=== WORK TO BE COMPLETED ===
Begin at the line below that contains "Open more options for オーケストラ term" and write out every line from there to the end of the entries, exactly.

Collected data:
====================

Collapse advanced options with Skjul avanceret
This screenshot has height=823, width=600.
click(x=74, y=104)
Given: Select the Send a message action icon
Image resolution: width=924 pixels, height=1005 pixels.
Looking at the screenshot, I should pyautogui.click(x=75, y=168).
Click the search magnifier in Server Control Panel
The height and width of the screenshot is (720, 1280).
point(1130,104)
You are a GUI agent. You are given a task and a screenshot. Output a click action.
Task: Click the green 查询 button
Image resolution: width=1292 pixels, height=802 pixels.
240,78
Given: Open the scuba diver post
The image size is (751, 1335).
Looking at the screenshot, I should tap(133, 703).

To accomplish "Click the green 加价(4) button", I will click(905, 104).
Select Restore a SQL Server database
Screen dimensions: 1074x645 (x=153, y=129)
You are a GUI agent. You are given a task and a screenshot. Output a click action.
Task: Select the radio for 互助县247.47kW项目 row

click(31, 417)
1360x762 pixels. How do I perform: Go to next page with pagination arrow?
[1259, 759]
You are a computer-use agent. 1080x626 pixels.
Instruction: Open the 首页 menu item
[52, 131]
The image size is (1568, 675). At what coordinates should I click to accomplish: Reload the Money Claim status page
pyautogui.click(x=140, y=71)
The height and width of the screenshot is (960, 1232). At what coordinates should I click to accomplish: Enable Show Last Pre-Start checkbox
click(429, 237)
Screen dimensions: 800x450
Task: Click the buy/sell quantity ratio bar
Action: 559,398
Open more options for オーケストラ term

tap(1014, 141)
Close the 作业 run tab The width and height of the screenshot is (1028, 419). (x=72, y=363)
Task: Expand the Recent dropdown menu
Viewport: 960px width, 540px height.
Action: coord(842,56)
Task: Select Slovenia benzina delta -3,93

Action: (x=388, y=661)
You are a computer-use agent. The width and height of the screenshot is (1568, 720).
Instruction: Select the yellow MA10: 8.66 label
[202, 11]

====================

=== EXPECTED ANSWER ===
Open more options for オーケストラ term

tap(1014, 141)
Close the 作业 run tab The width and height of the screenshot is (1028, 419). (x=72, y=363)
Task: Expand the Recent dropdown menu
Viewport: 960px width, 540px height.
Action: coord(842,56)
Task: Select Slovenia benzina delta -3,93

Action: (x=388, y=661)
You are a computer-use agent. The width and height of the screenshot is (1568, 720).
Instruction: Select the yellow MA10: 8.66 label
[202, 11]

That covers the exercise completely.